Many prominent ICOs have renewed reason to feel anxious, after the Wall Street Journal reported November 15 that the U.S. Securities and Exchange Commission (SEC) has opened an investigation and issued subpoenas to Salt Lending Holdings Inc., which in August 2017 sold $50m in SALT tokens in an Initial Coin Offering (ICO) to be used as startup capital for their lending platform.
The crux of the SEC’s investigation is said to be whether Salt’s token sale constitutes an unregistered securities offering, and will involve looking at how the proceeds from the ICO were deployed and the way that tokens were distributed to team members. It is also claimed that Salt’s former board member Erik Voorhees could be in trouble if the SEC decides he breached his five-year ban from participation in virtual currency security offerings. Voorhees was charged by the SEC in 2014 for failing to register his public share offerings in startups SatoshiDice and FeedZeBirds.

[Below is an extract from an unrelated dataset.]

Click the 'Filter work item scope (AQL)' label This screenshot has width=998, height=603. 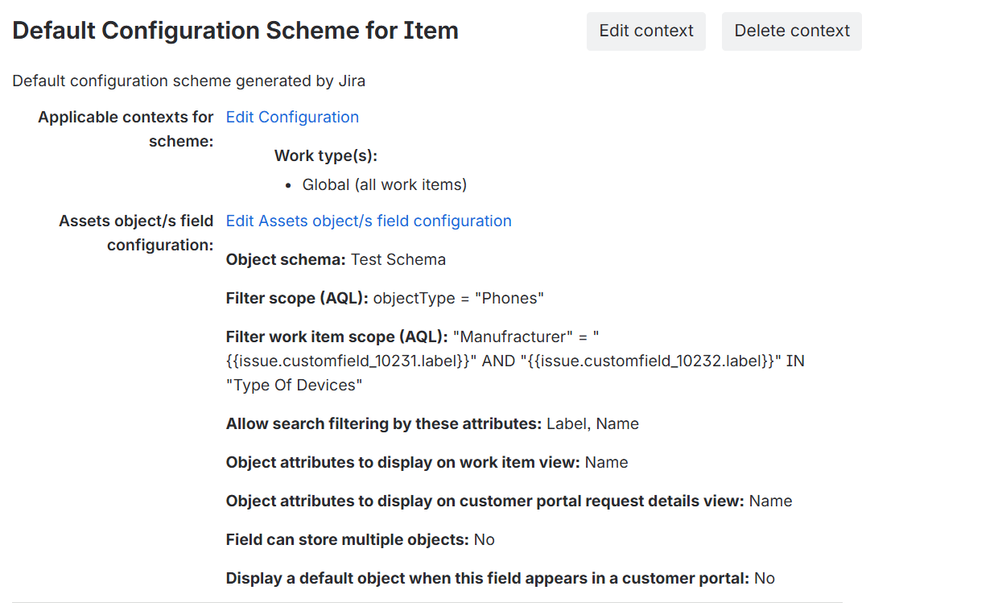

The investigation will also undoubtedly scrutinize the mechanics behind the Salt token’s utility within its ecosystem. Salt claims that their native token only serves ‘utility’ purposes, but the SEC may have a different view, which could spell problems for the hundreds of recent ICOs that have used the ‘utility token’ defense to skirt regulations designed to protect investors or otherwise make the most of a hoped-for grace period.
The news has only added insult to injury for Salt. According to a November 16 Cointelegraph report, the company is also dealing with a private lawsuit in the U.S. state of Colorado from a former CFO claiming that Salt gave more favorable loan terms to insiders and their families, and that the company lost $4 million in a February hack.